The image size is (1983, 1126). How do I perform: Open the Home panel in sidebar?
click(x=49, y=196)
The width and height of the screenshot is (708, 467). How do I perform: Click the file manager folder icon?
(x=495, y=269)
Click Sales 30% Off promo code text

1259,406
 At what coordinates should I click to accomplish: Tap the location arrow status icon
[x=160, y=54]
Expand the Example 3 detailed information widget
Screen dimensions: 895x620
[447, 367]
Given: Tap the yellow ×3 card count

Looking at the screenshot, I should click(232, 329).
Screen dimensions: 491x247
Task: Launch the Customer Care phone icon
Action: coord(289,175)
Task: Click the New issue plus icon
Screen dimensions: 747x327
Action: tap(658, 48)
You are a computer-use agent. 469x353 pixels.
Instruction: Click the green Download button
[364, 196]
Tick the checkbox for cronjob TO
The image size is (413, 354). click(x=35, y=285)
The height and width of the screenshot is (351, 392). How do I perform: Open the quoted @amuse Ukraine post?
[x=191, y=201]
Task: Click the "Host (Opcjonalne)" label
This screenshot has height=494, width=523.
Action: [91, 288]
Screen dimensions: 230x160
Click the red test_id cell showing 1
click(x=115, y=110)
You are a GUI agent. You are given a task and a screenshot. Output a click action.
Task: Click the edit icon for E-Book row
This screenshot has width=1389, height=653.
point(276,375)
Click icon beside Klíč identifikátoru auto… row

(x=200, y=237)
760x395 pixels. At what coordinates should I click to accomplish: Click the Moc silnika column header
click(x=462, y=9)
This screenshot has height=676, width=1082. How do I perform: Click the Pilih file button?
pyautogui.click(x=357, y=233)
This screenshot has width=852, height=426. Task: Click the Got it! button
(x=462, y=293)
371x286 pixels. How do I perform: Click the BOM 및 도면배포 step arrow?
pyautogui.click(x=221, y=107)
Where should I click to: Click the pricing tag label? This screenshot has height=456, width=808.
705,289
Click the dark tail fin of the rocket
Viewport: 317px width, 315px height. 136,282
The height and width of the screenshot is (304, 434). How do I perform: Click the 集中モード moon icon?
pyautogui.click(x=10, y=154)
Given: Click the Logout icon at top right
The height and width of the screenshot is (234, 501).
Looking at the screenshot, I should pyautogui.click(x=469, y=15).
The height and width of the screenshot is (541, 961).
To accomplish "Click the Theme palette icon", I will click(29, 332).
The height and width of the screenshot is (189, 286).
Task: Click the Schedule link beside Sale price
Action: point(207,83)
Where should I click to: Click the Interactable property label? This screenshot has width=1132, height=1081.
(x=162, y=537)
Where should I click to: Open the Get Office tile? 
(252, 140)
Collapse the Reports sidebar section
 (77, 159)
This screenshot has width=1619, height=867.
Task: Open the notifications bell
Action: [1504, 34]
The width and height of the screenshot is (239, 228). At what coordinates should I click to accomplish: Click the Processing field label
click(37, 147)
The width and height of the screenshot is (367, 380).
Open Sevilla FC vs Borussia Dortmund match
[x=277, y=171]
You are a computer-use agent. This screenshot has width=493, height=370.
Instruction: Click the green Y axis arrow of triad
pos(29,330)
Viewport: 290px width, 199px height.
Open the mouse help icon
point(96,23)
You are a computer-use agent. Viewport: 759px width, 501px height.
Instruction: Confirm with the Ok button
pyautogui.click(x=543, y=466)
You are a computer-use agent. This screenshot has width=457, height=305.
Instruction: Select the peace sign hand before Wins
****************************************
On how many lines of the data does the word "computer" appear? Reply with the number alone.

* **Response**: 4